What to produce: Leaving the pictures aside, restate all of the data exactly.

Stored data
....

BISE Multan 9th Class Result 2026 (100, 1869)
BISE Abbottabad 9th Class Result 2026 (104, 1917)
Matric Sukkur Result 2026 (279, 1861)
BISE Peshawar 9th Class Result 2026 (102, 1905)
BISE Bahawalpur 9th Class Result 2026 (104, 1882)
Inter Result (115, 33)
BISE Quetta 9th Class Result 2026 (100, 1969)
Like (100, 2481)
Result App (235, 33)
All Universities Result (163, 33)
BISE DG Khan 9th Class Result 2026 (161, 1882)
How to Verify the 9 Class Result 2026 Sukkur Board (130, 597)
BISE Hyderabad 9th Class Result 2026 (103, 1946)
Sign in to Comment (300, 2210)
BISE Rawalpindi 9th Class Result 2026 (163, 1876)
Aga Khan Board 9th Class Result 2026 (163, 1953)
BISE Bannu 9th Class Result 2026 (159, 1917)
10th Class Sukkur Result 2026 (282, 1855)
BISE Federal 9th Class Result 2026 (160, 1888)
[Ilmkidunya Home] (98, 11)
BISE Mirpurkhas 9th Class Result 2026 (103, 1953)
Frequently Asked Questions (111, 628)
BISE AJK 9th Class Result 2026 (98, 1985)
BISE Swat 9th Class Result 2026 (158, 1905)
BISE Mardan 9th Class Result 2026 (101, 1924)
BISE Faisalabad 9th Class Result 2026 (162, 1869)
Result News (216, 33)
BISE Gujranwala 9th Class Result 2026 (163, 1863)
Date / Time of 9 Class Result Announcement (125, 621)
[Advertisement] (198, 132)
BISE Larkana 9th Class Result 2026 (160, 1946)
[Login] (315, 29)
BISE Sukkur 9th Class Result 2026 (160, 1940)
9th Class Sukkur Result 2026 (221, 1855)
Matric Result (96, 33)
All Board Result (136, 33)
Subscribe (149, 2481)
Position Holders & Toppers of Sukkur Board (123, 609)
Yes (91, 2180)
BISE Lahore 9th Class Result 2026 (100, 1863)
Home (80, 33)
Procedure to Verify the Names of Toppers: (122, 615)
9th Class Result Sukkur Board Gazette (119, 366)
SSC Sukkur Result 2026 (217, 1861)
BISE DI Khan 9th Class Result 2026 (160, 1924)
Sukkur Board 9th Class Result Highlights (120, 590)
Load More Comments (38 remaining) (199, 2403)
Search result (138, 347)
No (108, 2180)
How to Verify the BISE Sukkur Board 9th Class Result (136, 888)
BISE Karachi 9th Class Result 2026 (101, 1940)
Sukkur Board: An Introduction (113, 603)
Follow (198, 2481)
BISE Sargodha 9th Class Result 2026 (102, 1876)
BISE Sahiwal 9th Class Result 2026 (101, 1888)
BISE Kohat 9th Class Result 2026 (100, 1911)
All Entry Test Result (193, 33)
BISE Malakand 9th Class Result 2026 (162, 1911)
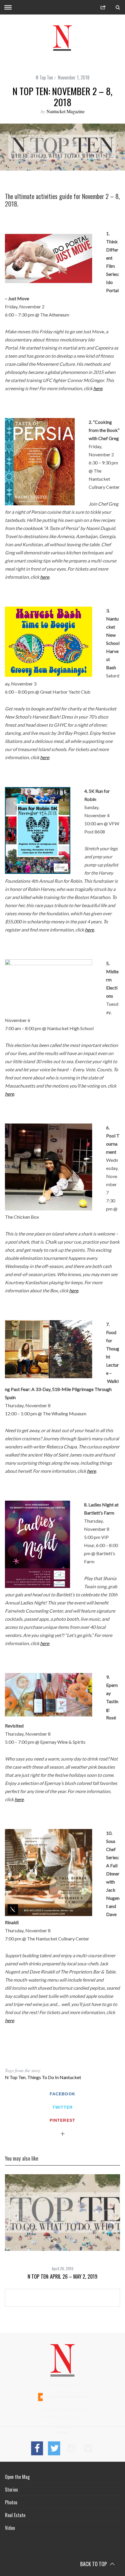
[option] (62, 2227)
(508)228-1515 (65, 2385)
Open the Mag (17, 2476)
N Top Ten (44, 77)
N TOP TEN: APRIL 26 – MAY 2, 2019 (62, 2276)
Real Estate (15, 2515)
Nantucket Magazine (66, 111)
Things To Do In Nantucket (54, 2077)
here (97, 388)
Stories (11, 2489)
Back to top (94, 2564)
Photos (11, 2502)
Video (10, 2527)
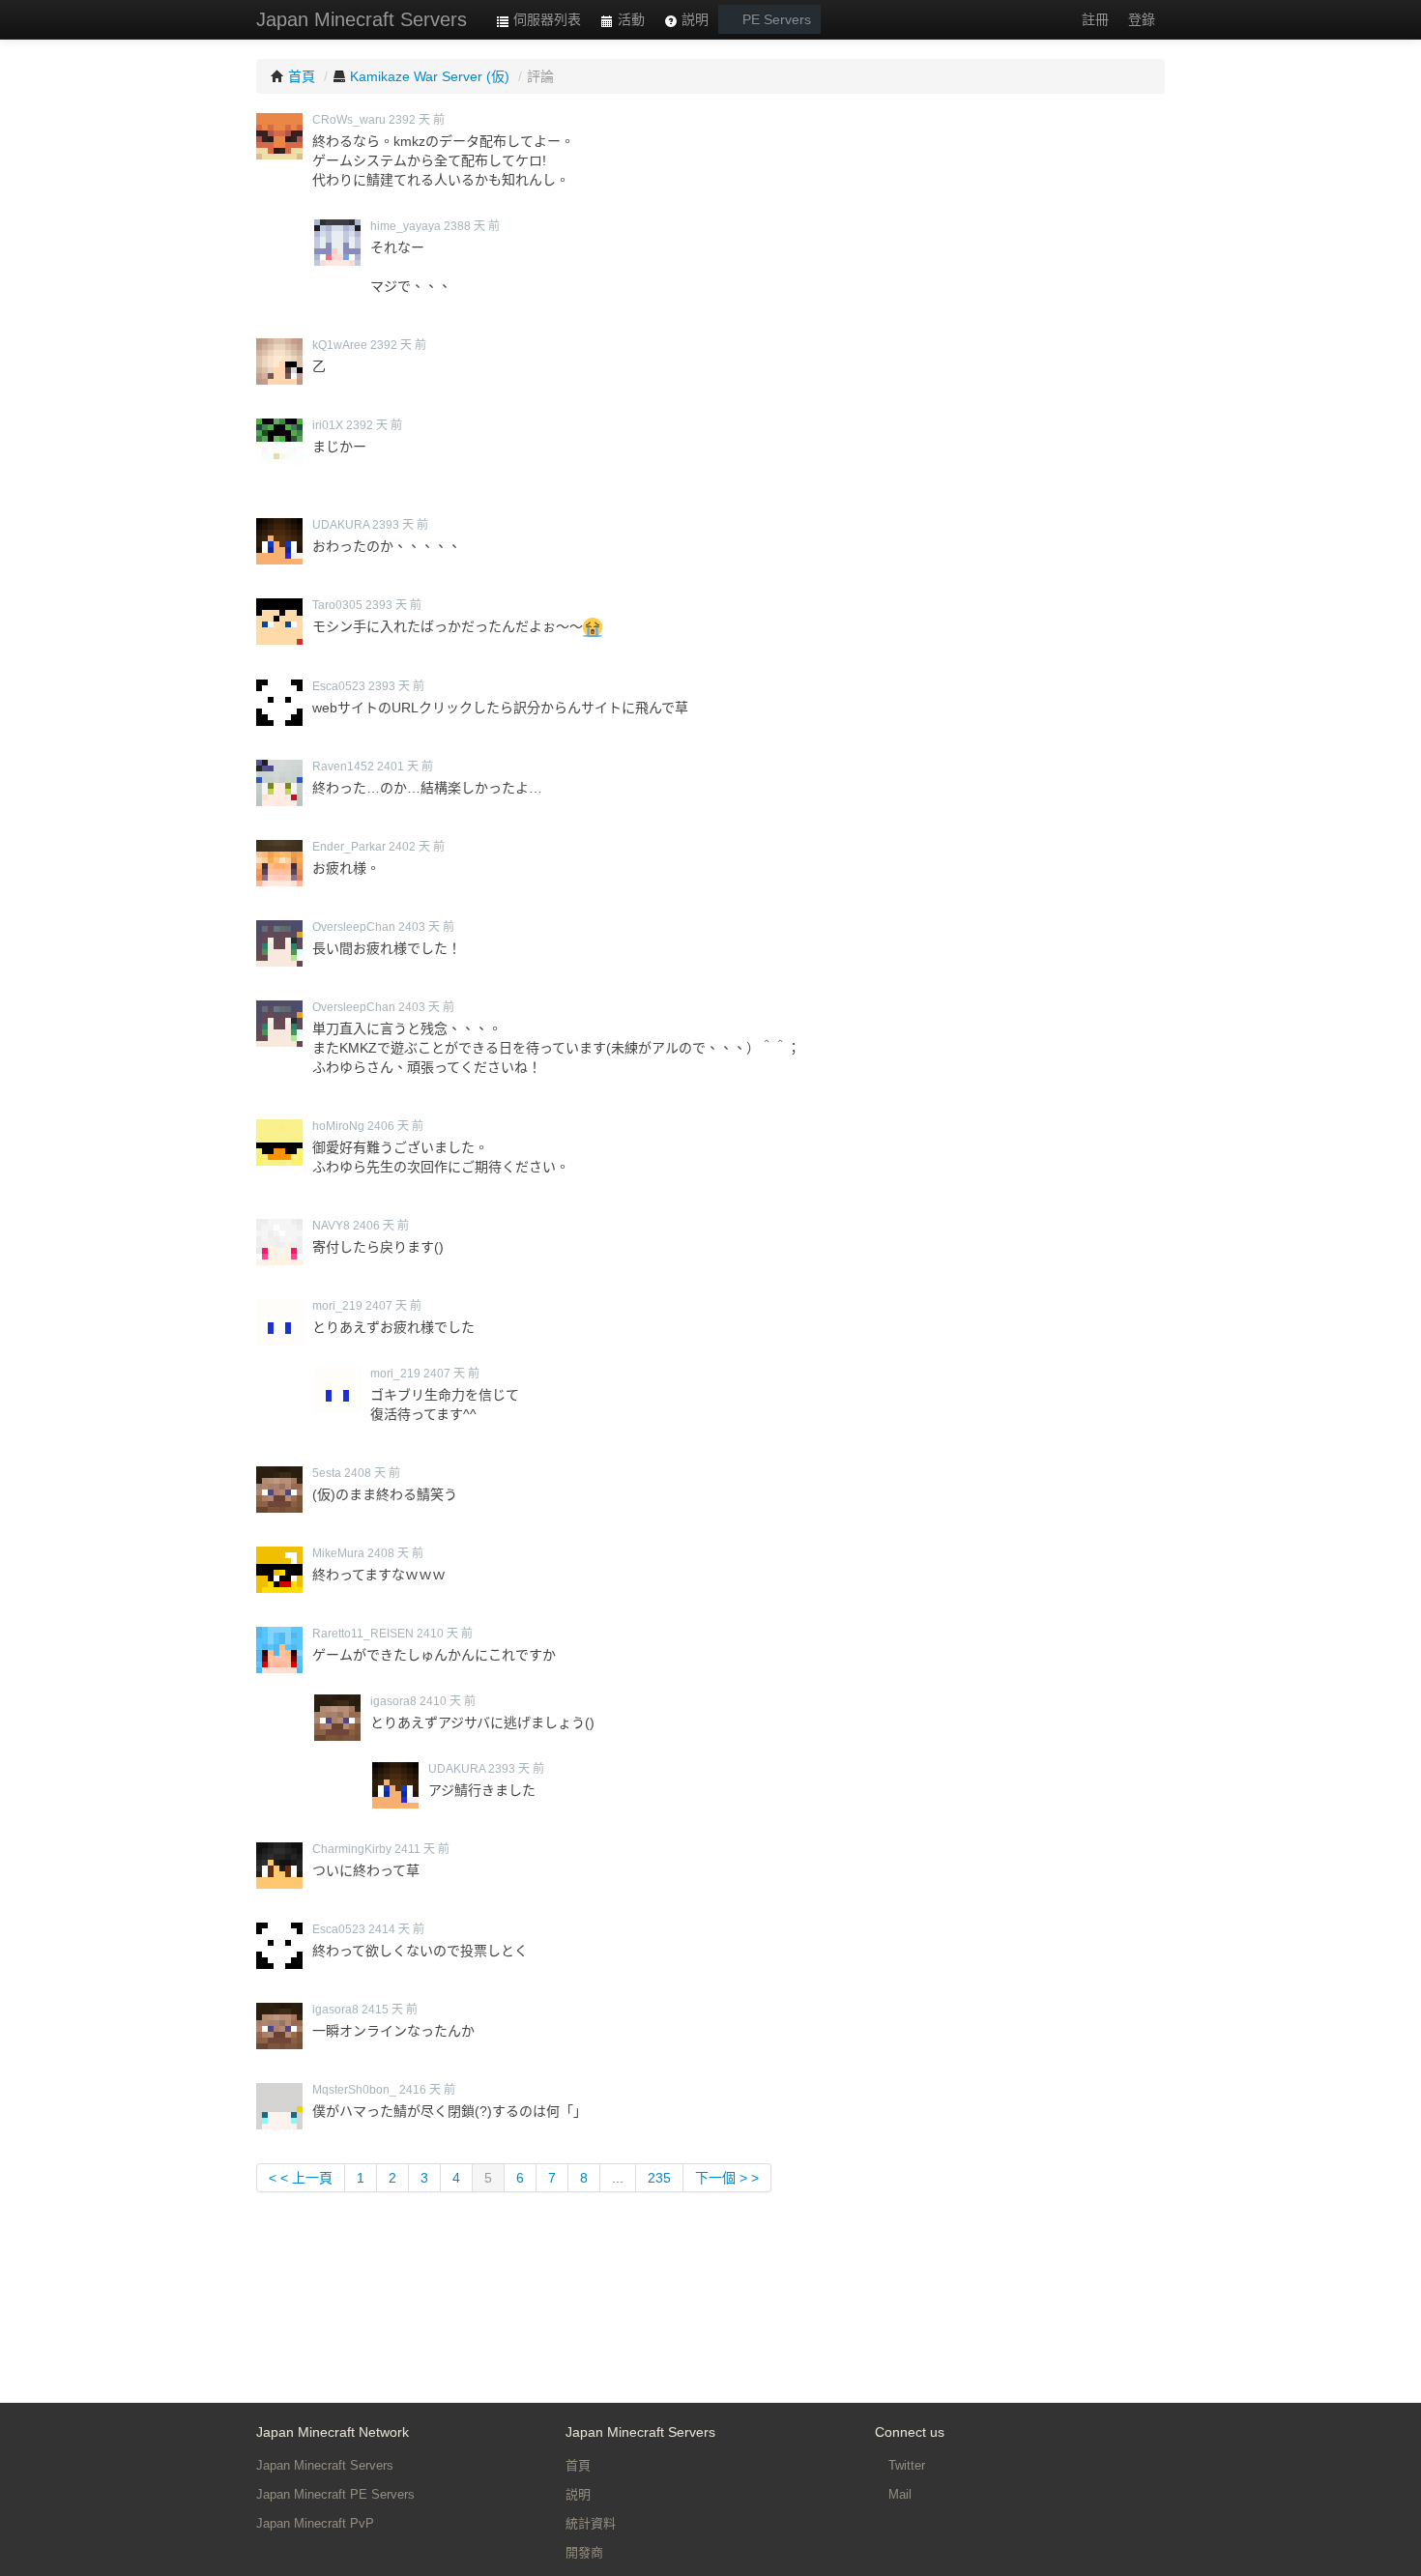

....

The answer:
BISE Multan 9th Class Result 2026 (100, 1869)
BISE Abbottabad 9th Class Result 2026 (104, 1917)
Matric Sukkur Result 2026 (279, 1861)
BISE Peshawar 9th Class Result 2026 (102, 1905)
BISE Bahawalpur 9th Class Result 2026 (104, 1882)
Inter Result (115, 33)
BISE Quetta 9th Class Result 2026 (100, 1969)
Like (100, 2481)
Result App (235, 33)
All Universities Result (163, 33)
BISE DG Khan 9th Class Result 2026 (161, 1882)
How to Verify the 9 Class Result 2026 Sukkur Board (130, 597)
BISE Hyderabad 9th Class Result 2026 (103, 1946)
Sign in to Comment (300, 2210)
BISE Rawalpindi 9th Class Result 2026 (163, 1876)
Aga Khan Board 9th Class Result 2026 (163, 1953)
BISE Bannu 9th Class Result 2026 (159, 1917)
10th Class Sukkur Result 2026 (282, 1855)
BISE Federal 9th Class Result 2026 (160, 1888)
[Ilmkidunya Home] (98, 11)
BISE Mirpurkhas 9th Class Result 2026 (103, 1953)
Frequently Asked Questions (111, 628)
BISE AJK 9th Class Result 2026 (98, 1985)
BISE Swat 9th Class Result 2026 (158, 1905)
BISE Mardan 9th Class Result 2026 (101, 1924)
BISE Faisalabad 9th Class Result 2026 (162, 1869)
Result News (216, 33)
BISE Gujranwala 9th Class Result 2026 (163, 1863)
Date / Time of 9 Class Result Announcement (125, 621)
[Advertisement] (198, 132)
BISE Larkana 9th Class Result 2026 (160, 1946)
[Login] (315, 29)
BISE Sukkur 9th Class Result 2026 (160, 1940)
9th Class Sukkur Result 2026 (221, 1855)
Matric Result (96, 33)
All Board Result (136, 33)
Subscribe (149, 2481)
Position Holders & Toppers of Sukkur Board (123, 609)
Yes (91, 2180)
BISE Lahore 9th Class Result 2026 (100, 1863)
Home (80, 33)
Procedure to Verify the Names of Toppers: (122, 615)
9th Class Result Sukkur Board Gazette (119, 366)
SSC Sukkur Result 2026 (217, 1861)
BISE DI Khan 9th Class Result 2026 (160, 1924)
Sukkur Board 9th Class Result Highlights (120, 590)
Load More Comments (38 remaining) (199, 2403)
Search result (138, 347)
No (108, 2180)
How to Verify the BISE Sukkur Board 9th Class Result (136, 888)
BISE Karachi 9th Class Result 2026 (101, 1940)
Sukkur Board: An Introduction (113, 603)
Follow (198, 2481)
BISE Sargodha 9th Class Result 2026 (102, 1876)
BISE Sahiwal 9th Class Result 2026 (101, 1888)
BISE Kohat 9th Class Result 2026 (100, 1911)
All Entry Test Result (193, 33)
BISE Malakand 9th Class Result 2026 (162, 1911)
[option] (62, 2227)
(508)228-1515 (65, 2385)
Open the Mag (17, 2476)
N Top Ten (44, 77)
N TOP TEN: APRIL 26 – MAY 2, 2019 (62, 2276)
Real Estate (15, 2515)
Nantucket Magazine (66, 111)
Things To Do In Nantucket (54, 2077)
here (97, 388)
Stories (11, 2489)
Back to top (94, 2564)
Photos (11, 2502)
Video (10, 2527)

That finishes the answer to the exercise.